Data gets lost, corrupted, or accidentally deleted. It happens. Take data backups to help get your system back up online as soon as possible. It can happen in the application stack, with code deleting or corrupting data, or at the storage layer by losing the volumes, or losing encryption keys.
Consider things like:
- How long will it take to restore data.
- How much data loss can you tolerate.
- How long will it take you to notice there is data loss.
Look into the difference between snapshot and incremental backups. A good policy might be to take incremental backups on a period of N, and a snapshot backup on a period of M (where N < M).
It's a known fact that systems cannot target 100% uptime. There are too many factors in today's software systems to achieve this, many outside of our control. Even a service that never gets updated and is 100% bug free will fail. Upstream DNS servers have issues all the time. Hardware breaks. Power outages, backup generators fail. The world is chaotic. Good services target some number of "9's" of uptime. ie: 99.99% uptime means that the system has a "budget" of 4 minutes and 22 seconds of uptime each month. Some months might achieve 100% uptime, which means that budget gets rolled over to the next month. What uptime means is different for everybody, and up to the service to define.
A good practice is to use any leftover budget at the end of the period (ie: year, quarter), to intentionally take that service down, and ensure that the rest of your systems fail as expected. Often times other engineers and services come to rely on that additional achieved availability, and it can be healthy to ensure that systems fail gracefully.

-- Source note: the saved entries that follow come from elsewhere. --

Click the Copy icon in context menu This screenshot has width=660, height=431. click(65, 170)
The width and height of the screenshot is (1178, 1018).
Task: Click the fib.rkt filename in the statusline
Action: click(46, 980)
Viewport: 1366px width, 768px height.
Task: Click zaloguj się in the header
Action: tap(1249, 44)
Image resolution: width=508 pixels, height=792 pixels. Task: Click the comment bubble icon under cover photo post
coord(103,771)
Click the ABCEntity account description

We can build graceful failure (or graceful degradation) into our software stack by anticipating failures. Some tactics include:
- Failover to healthy services
- Leader Election can be used to keep healthy services on standby in case the leader experiences issues.

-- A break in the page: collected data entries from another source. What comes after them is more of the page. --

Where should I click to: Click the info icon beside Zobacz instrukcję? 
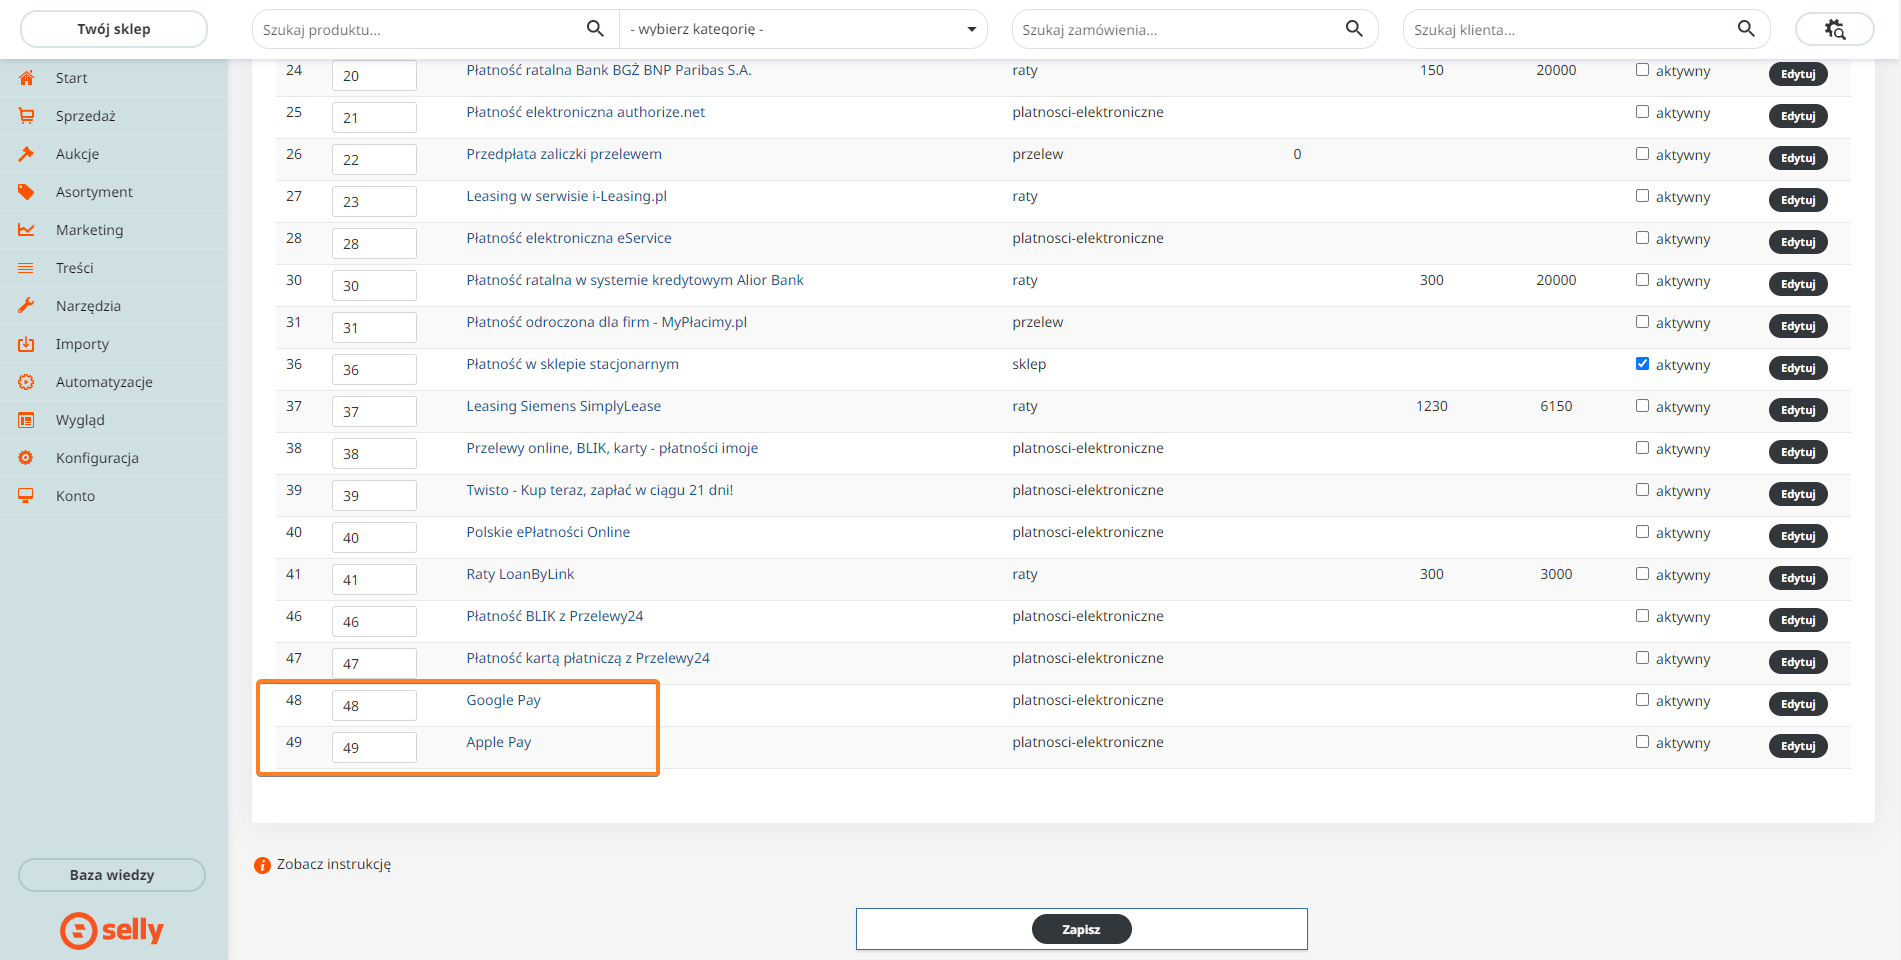262,865
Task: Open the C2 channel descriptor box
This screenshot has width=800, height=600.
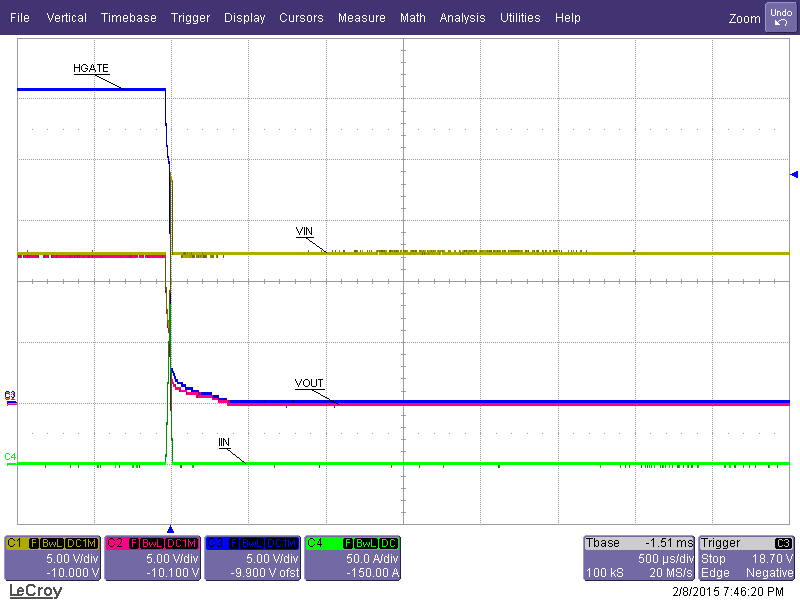Action: [152, 559]
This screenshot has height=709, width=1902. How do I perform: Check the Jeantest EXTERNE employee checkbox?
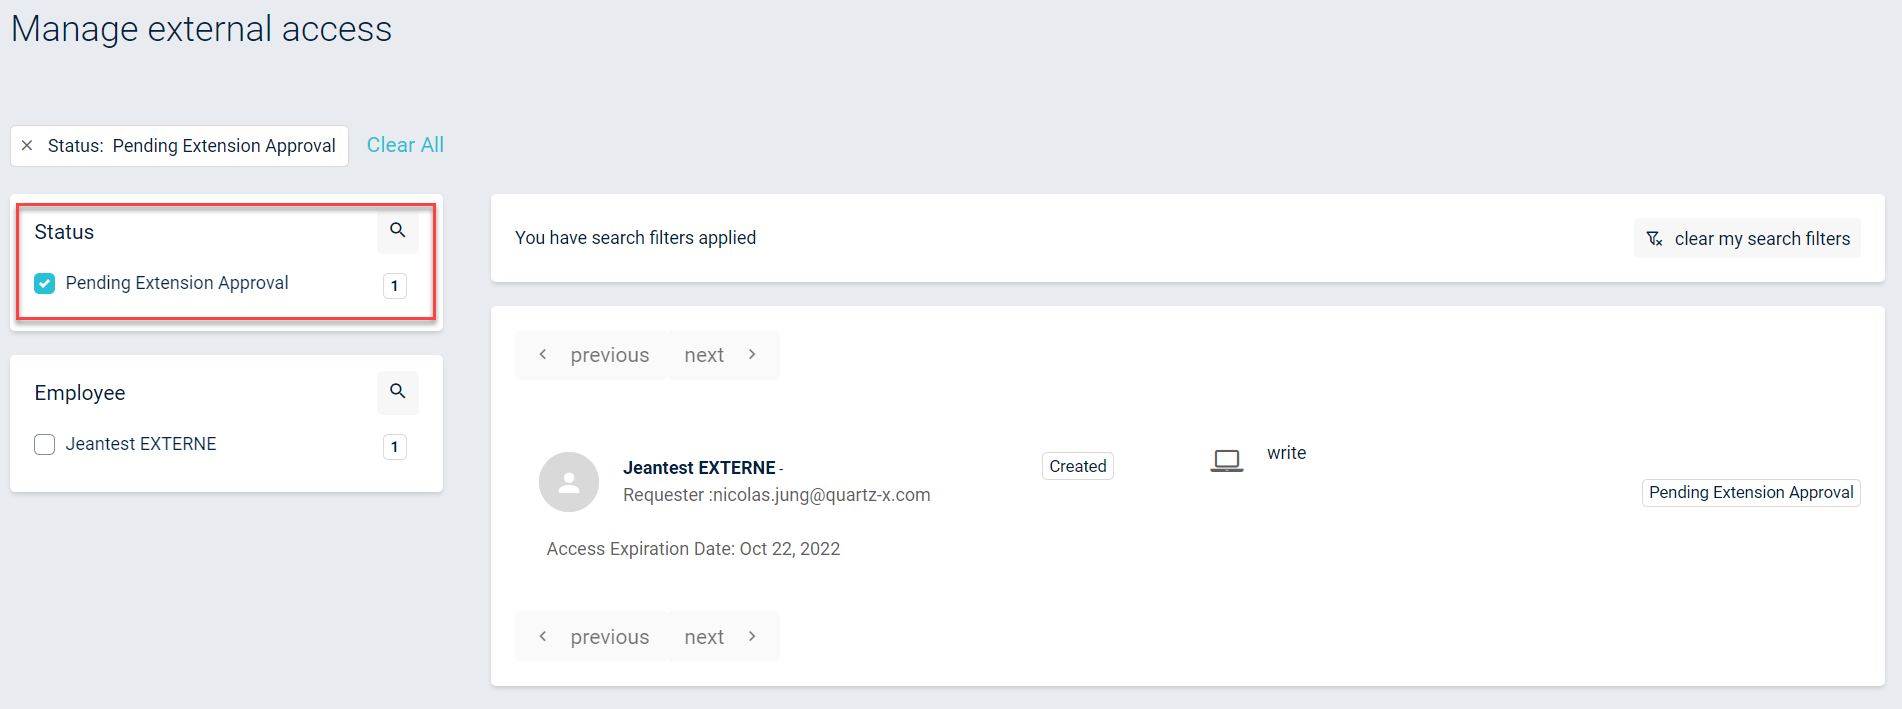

- Entire cluster failover can redirect traffic to another region or availability zone.
- Propagate downstream failures of dependent services up the stack via healthchecks, so that your ingress points can re-route to healthy services.
- Circuit breakers can bail early on requests vs. propogating errors throughout the system
None of the above recommendations will work if they are not tested. Your backups are meaningless if you don't know how to mount them. Your cluster failover and other mitigations will regress over time if they are not tested. Here's some tips to test the above:
No software service is complete without playbooks to navigate the devs through unfamiliar territory. Playbooks should be thorough and cover all known failure scenarios and mitigations.
Take the time to fabricate scenarios, and run a D&D style campaign to solve your issues. This can be as elaborate as spinning up a new environment and injecting errors, or as simple as asking the "players" to navigate to a dashboard and describing would they would see in the fabricated scenario (small amounts of imagination required). The playbooks should easily navigate the user to the correct solution/mitigation. If not, update your playbooks.
Leverage automated chaos testing to see how things break. Check out the list of the following tools:
- Chaos Monkey
- Kraken
- Many services meshes, like Linkerd, offer fault injection tooling through the use of their sidecars.
- Chaos Mesh
Writing up a post-mortem is a great way to document the root causes, and action items for your failures. They're also a great way to track recurring issues, and create a strong case for prioritizing fixes.
This can even be tied into your regular Agile restrospectives.